In the data below, set down exactly the lines from the one containing "[Open menu] (26, 19)" up to and including the one containing "Accept (59, 1829)". Leave the pictures out.

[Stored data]
________________
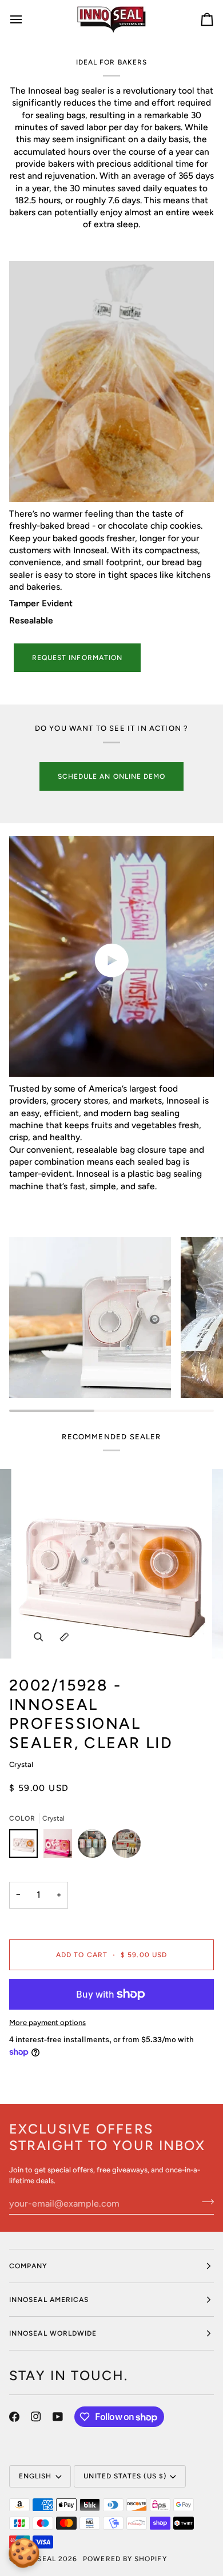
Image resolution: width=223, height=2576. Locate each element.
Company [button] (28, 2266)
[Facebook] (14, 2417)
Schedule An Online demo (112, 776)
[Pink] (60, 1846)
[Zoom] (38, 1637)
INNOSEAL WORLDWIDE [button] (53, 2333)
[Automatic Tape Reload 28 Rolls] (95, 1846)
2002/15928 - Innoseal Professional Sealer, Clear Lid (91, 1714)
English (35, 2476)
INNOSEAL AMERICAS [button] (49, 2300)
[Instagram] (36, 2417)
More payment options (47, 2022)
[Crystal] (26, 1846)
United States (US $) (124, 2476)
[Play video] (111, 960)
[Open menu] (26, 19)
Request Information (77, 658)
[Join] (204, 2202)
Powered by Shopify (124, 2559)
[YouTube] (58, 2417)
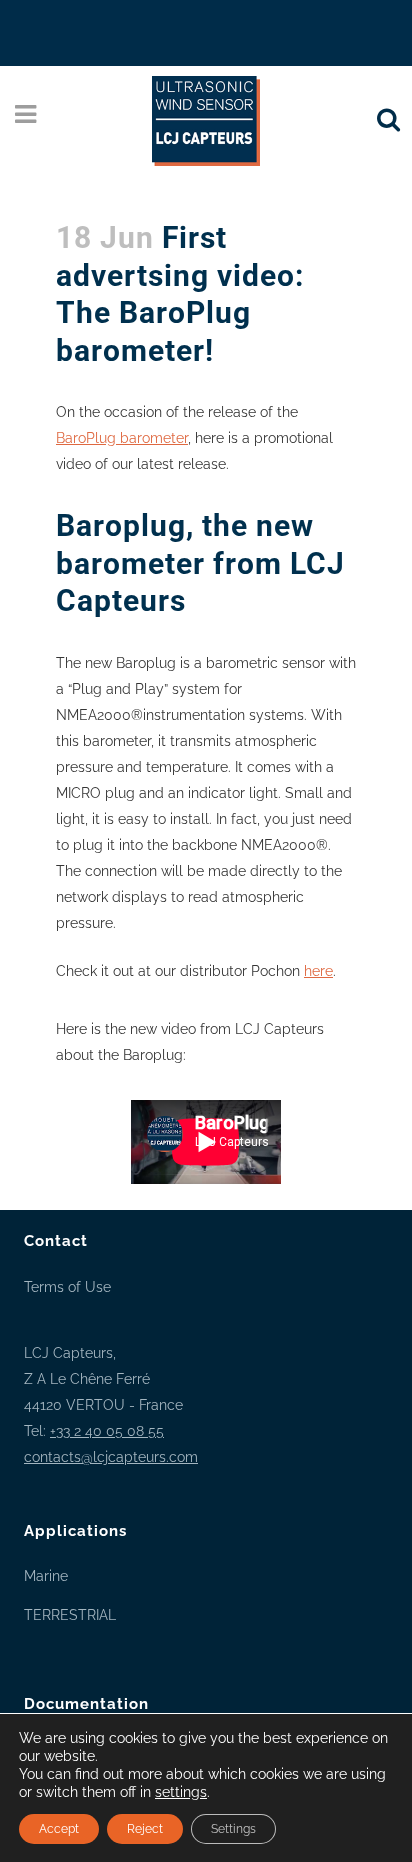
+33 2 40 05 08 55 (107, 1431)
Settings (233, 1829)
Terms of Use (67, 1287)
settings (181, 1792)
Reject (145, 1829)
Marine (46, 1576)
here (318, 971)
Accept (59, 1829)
________________
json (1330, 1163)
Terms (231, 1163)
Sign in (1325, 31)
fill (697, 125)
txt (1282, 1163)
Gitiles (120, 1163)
________________
■ **Response**
[Open menu] (26, 19)
Request Information (77, 658)
[Join] (204, 2202)
Powered by Shopify (124, 2559)
[YouTube] (58, 2417)
+33 2 40 05 08 55 (107, 1431)
Settings (233, 1829)
Terms of Use (67, 1287)
settings (181, 1792)
Reject (145, 1829)
Marine (46, 1576)
here (318, 971)
Accept (59, 1829)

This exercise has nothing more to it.